L’entorse de cheville est le traumatisme le plus fréquent en pratique sportive. On la considère souvent comme un accident sans gravité, qui guérit tout seul. Pourtant, dans 15 à 20 % des cas, les douleurs persistent, l’instabilité s’installe et les récidives se multiplient. Pourquoi certaines chevilles restent-elles fragiles malgré un traitement bien conduit ?
Les recherches récentes apportent un éclairage nouveau. Plus de 80 % des entorses surviennent sans contact, lors d’un simple déséquilibre. Ce chiffre suggère fortement l’existence d’une prédisposition. En cause : un dysfonctionnement mécanique de l’arrière-pied que l’on appelle Hallux Limitus Fonctionnel (HLF). Derrière ce nom technique se cache un problème simple à comprendre : un tendon situé derrière la cheville coulisse mal, ce qui bloque la mobilité naturelle du pied et modifie la façon dont le talon se pose au sol (fhl.science).
Normalement, une articulation clé située sous la cheville — l’articulation sous-talienne — fonctionne comme un stabilisateur naturel. Elle permet au pied de s’adapter aux irrégularités du sol, un peu comme la coque d’un bateau qui épouse la vague. Lorsque cette articulation est bloquée par le HLF, le pied attaque le sol en position déséquilibrée, vers l’extérieur. La cheville, privée de ce mécanisme de protection, devient vulnérable aux entorses à chaque faux pas. Ce blocage, présent chez plus de deux tiers de la population, passe souvent inaperçu car l’examen clinique classique ne le recherche pas.
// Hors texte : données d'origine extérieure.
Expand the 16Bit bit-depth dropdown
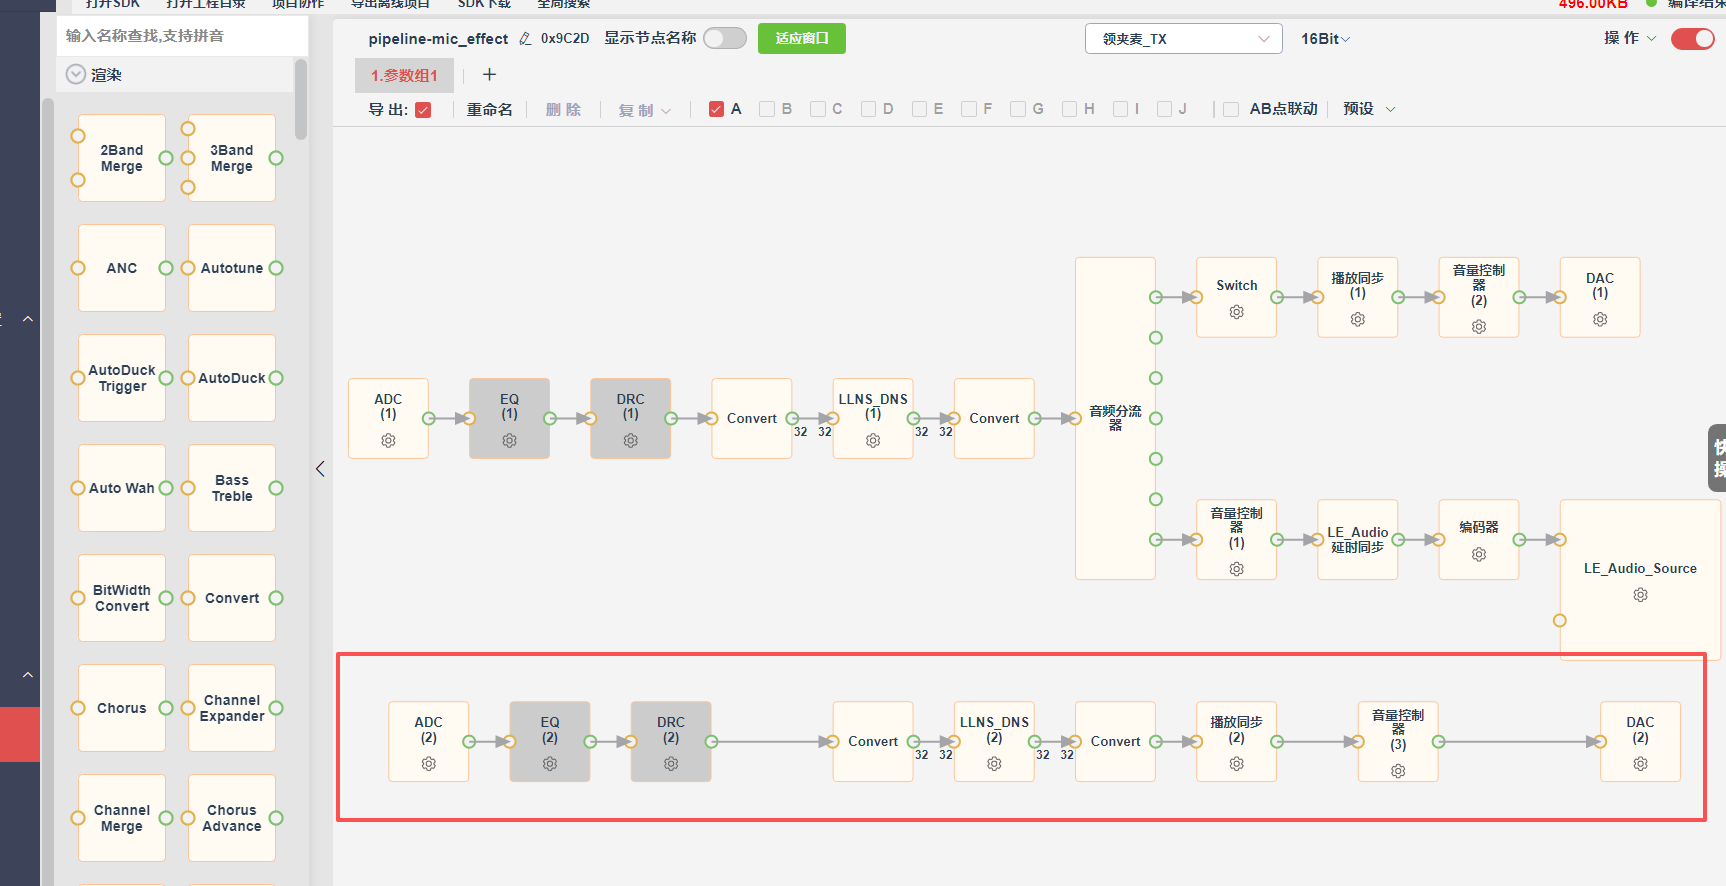This screenshot has width=1726, height=886. pyautogui.click(x=1325, y=39)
La bonne nouvelle, c’est que ce mécanisme peut être identifié et traité. Un bilan podologique précis permet de visualiser le déséquilibre du pied à la marche. La prise en charge repose ensuite sur une rééducation ciblée — mobilisation de l’arrière-pied, étirements spécifiques, exercices d’équilibre — complétée par un support plantaire conçu pour recentrer l’appui du talon et empêcher le pied de basculer. Contrairement aux chevillières classiques, cette approche agit sur la cause du déséquilibre et non sur ses conséquences. Dans les cas résistants, un geste chirurgical mini-invasif peut libérer le tendon bloqué.
Si vos entorses se répètent ou que votre cheville reste instable, le problème ne vient peut-être pas de la cheville elle-même. Un examen approfondi du fonctionnement de votre pied pourrait changer la donne.